Some, including Ariovistus himself, managed to cross the river in boats or by swimming. The rest were cut down by Roman cavalry, including both of Ariovistus's wives and one of his daughters; another daughter was taken prisoner. Both Caesar's emissaries were rescued unharmed, to relate their harrowing adventures as the Germans debated (in their presence) whether they should be burned then or later. Caesar said that encountering Procillus and freeing him from his chains gave him as much pleasure as the victory, which offers some insight into the emotional climate of Caesar's forces. The officers were a sort of family.

==Aftermath==
If Caesar named the units in the Germanic army from left to right, the Suebi were on Caesar's right, suffered the brunt of the losses, and they were most pursued by Roman cavalry. The Suebi, who had planned to cross the Rhine, turned back. The Germanic tribes that had joined the Suebi in their foray now bought peace by turning against them and attacking them in retreat. In just a few days, the capability had been removed from the Suebi of mounting any offensive over or on the Rhine, which they assiduously avoided for some time to come, taking refuge in the Black Forest as the future Alamanni.

Ariovistus may have escaped, but it is unlikely that he retained any position in the citizen-army of the Suebi. When the Usipetes and Tencteri were driven from their lands by the Suebi in 55 BC, he was not mentioned. He was dead by late 54 BC, when his death is said to have been a cause of indignation among the Germans.

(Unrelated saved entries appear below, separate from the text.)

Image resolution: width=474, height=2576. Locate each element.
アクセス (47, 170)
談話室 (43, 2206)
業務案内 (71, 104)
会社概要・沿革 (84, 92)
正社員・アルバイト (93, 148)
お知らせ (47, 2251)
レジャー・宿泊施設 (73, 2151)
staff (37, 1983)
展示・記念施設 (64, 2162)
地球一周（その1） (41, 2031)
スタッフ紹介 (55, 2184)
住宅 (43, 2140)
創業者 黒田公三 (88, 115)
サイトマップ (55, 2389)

Caesar was left a free hand on the left bank of the Rhine. He immediately went on to a campaign against the Belgae, and the disposition of the lands on the Rhine is missing from his account. The question of who held Alsace is historically significant. The place names in it are Celtic, but where were the Celts? They do not appear in Caesar's campaign against Ariovistus. Very likely, they had been in part the Boii, who were a strong force on the Danube until they encountered the Marcomanni and Quadi. Fear of the Germani forced them out of the region, only to be mainly destroyed by their opposition to Caesar. Caesar had just settled the last of them among the Aedui when the campaign against Ariovistus began.

In the early Empire, the same Germanic tribes that had fought for Ariovistus appeared on both sides of the Rhine in Alsace. Then, they were of mixed ethnicity and perhaps no longer spoke Germanic. It seems clear that the Romans had allowed them to take the former lands of the now missing Boii, in exchange for serving as a buffer against the Suebi. They did serve long and faithfully. The province of Germania Superior was formed from them. As for the Germans who had already settled among the Celts, it is not clear what happened to them; however, there is no record of any ethnic cleansing. It is more likely that they integrated into the new Romano-Celtic population.